What are the optimal conditions for using C23G10.1 Antibody in Western blotting?

For optimal Western blot results with C23G10.1 Antibody, begin with sample preparation using a phosphatase inhibitor-supplemented lysis buffer (particularly important since the target is a putative phosphatase). Use 20-40 μg of total protein per lane, separated on a 10-12% SDS-PAGE gel. Following transfer to a PVDF membrane, block with 5% non-fat dry milk or 3-5% BSA in TBST for 1 hour at room temperature. Incubate with C23G10.1 Antibody at a 1:500-1:1000 dilution (starting point for optimization) overnight at 4°C. Perform at least three 10-minute TBST washes, then incubate with appropriate HRP-conjugated secondary antibody for 1 hour at room temperature. After additional washing, develop using enhanced chemiluminescence. Always include positive and negative controls, and perform preliminary titration experiments to determine optimal antibody concentration for your specific sample type .

How can I effectively use C23G10.1 Antibody for immunoprecipitation studies?
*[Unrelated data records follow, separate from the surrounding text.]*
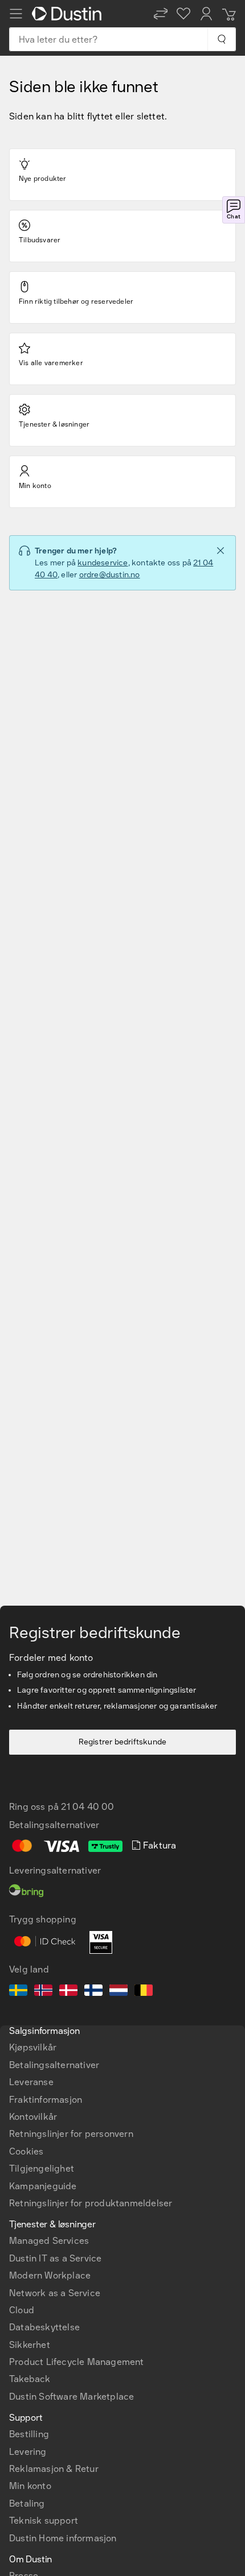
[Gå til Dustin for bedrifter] (69, 13)
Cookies (26, 2151)
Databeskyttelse (44, 2327)
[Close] (220, 550)
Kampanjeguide (43, 2186)
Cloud (21, 2310)
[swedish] (18, 1992)
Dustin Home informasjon (63, 2538)
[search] (221, 39)
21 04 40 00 (87, 1806)
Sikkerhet (29, 2344)
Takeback (30, 2379)
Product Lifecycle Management (76, 2361)
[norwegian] (43, 1992)
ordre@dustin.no (109, 575)
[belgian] (143, 1992)
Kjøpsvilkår (32, 2047)
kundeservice (102, 563)
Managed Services (49, 2240)
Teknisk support (43, 2520)
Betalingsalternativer (54, 2065)
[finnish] (93, 1992)
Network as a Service (54, 2293)
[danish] (68, 1992)
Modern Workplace (50, 2275)
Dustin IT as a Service (55, 2258)
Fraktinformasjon (45, 2099)
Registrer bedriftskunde (123, 1742)
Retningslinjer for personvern (71, 2133)
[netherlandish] (118, 1992)
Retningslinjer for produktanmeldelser (90, 2203)
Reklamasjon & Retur (54, 2468)
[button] (161, 13)
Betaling (27, 2503)
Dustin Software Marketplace (71, 2396)
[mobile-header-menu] (16, 13)
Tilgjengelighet (41, 2168)
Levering (28, 2451)
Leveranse (31, 2082)
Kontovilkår (33, 2116)
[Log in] (206, 13)
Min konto (30, 2485)
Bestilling (29, 2434)
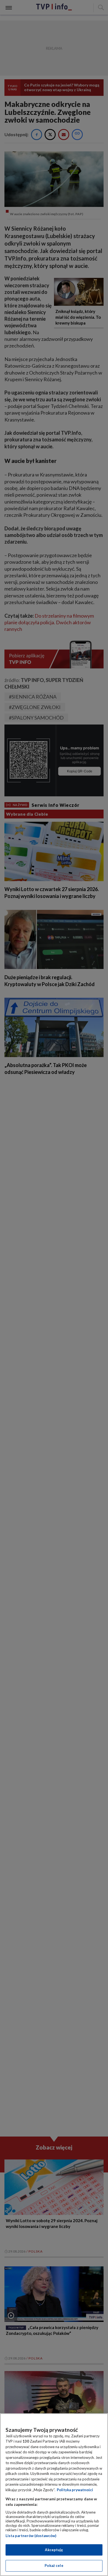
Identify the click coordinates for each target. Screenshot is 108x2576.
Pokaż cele (54, 2565)
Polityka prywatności (75, 2490)
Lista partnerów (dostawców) (31, 2535)
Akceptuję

For successful immunoprecipitation (IP) with C23G10.1 Antibody, begin with well-validated antibody as confirmed by Western blotting. Use MS-Compatible Magnetic IP kits with protein A/G beads for maximum compatibility . Prepare cell lysates in non-denaturing buffer containing protease/phosphatase inhibitors (crucial for phosphatase targets). Pre-clear lysate with protein A/G beads for 1 hour at 4°C before adding 2-5 μg of C23G10.1 Antibody to 500-1000 μg of lysate. Incubate overnight at 4°C with gentle rotation. Capture antibody-protein complexes with fresh protein A/G beads for 1-2 hours, then wash 4-5 times with cold IP buffer. Elute using gentle conditions (non-reducing, low pH) if planning subsequent functional assays, or more stringent conditions (reducing, SDS-containing) for analysis by Western blot or mass spectrometry. Always include an isotype control antibody IP and perform validation by mass spectrometry to confirm target enrichment and identify interaction partners .

What sample preparation methods are critical for immunofluorescence with C23G10.1 Antibody?

For immunofluorescence with C23G10.1 Antibody, sample preparation is critical to preserving phosphatase epitope accessibility while maintaining cellular architecture. Fix cells using 4% paraformaldehyde for 15 minutes at room temperature, avoiding methanol fixation which can disrupt phospho-epitopes. For membrane permeabilization, use 0.1-0.2% Triton X-100 for 10 minutes, as excessive permeabilization can reduce signal intensity. When blocking, use 5% normal serum from the same species as the secondary antibody in PBS with 0.1% Tween-20 for 1 hour. For primary antibody incubation, dilute C23G10.1 Antibody 1:100-1:200 in blocking buffer and incubate overnight at 4°C. Include phosphatase inhibitors (10 mM sodium fluoride, 1 mM sodium orthovanadate) in all buffers to preserve phosphorylation states. Validate staining pattern using known subcellular markers and compare with RNA expression data to confirm specificity of observed localization patterns .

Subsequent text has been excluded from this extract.